Plastic Man
by Kyle Baker
2004 Eisner Winner for Best New Series
2004, 2005, and 2006 Eisner Winner for Best Writer/Artist - Humor
2005 Eisner Winner for Best Title for a Younger Audience
Plastic Man is one of those instances where my preference for getting comics as trade paper backs has worked against me. I don't buy a lot of comics in the monthly magazine form since the collected editions are generally a better match for me. Every so often though I find a series where I'd like to get more of and there just isn't any. Even though there were twenty issues of Plastic Man released and the entire run earned Baker awards only two collections have ever been published. It's been almost four years since the last one so it is very unlikely that they'll ever be bound together. So I have to consider Plastic Man based on those first twelve issues. Those two books have left me wanting to read the rest of it.

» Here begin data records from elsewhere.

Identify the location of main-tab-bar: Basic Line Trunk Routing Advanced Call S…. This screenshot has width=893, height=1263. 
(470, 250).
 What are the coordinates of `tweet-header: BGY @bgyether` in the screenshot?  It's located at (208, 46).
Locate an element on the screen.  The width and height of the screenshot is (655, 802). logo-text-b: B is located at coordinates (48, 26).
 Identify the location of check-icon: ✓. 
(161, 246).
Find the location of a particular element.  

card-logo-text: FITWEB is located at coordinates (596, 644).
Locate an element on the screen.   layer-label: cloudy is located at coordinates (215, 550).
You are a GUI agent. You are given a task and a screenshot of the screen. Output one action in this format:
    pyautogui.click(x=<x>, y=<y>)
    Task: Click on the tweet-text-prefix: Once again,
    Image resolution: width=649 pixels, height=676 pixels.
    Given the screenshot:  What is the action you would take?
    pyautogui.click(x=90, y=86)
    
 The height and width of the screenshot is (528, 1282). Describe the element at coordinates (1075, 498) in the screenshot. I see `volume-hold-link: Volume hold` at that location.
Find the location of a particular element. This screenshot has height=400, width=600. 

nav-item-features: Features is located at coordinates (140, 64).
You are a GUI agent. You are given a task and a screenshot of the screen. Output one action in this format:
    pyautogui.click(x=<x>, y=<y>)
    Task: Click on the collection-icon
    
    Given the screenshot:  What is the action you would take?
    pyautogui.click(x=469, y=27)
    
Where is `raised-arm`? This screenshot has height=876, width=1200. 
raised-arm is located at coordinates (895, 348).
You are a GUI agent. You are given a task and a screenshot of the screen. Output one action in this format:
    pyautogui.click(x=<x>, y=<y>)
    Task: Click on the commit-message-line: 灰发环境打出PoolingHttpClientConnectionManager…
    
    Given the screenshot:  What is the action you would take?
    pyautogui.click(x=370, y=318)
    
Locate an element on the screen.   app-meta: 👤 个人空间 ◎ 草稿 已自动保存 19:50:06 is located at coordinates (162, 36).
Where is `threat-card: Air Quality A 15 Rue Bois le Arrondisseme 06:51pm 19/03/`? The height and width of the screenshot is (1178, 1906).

The first book, On the Lam, is easy enough to describe. Plastic Man's secret identity, who happens to be a reformed mobster, is framed for a murder. When his secret identity is uncovered he has to look for the real killer while running from his partner in the FBI, his sidekick, and the law.
That's about as straightforward superhero story you're going to find. If I stripped out the part about the FBI and the sidekick it could describe every single character published in the last fifty years. The difference here is that Plastic Man is a slapstick, loony series about a guy who changes into the craziest things possible (in fact the On the Lam book is bound in plastic with a cover that looks like Plastic Man disguised as the book). This is a cartoony book and the story exists only to give a structure to the gags.
The second volume, Rubber Bandits, is less universal in structure than the first as it opens with a story about comic book continuity and the trend of making characters unpleasant under the guise of being "realistic". Fortunately it immediately links this back to a time traveling Abraham Lincoln. Most of the rest of the book is more friendly to new readers with shorter stories.
There's a fine line in humor between "zany" and "random". When something is suppose to be funny just because it's out of place I tend to get bored because when you could have anything then nothing is effective. Plastic Man does not stray over that line even though Baker could have easily filled the pages with pop culture references and Plastic Man mugging for the reader. Instead Baker establishes his insane situation and drops his insane characters into it which prevents the plotting from degrading to a series of panel gags about what Plastic Man turns into next. He did not forget the jokes as he wrote these stories.
The artwork is for Plastic Man is absolutely stunning. It is very firmly on the cartoony side of the realism scale which lets Baker take advantage of his hero's malleable form. Plastic Man tends to have huge reactions that tie him in knots (sometimes literally). The animation influence is given a real showcase at the end of Rubber Bandits where the last story is a Tom and Jerry homage.
The animation metaphor extends to the lack of panel borders throughout the series. He also often uses sequences where it was paced in like animation where Baker has just drawn the key frames over the course of the page. Even the backgrounds seem to be on a separate floating layer from the foregrounds due to the coloring and style differences. This book looks like a cartoon and it's an effect that is pulled off well.
After reading Baker's Plastic Man there's no one alive who I'd want to see handling the character ever again. There's little else I can add to that since it is a series where the humor will work for you or it won't. It's charmingly goofy and made me smile.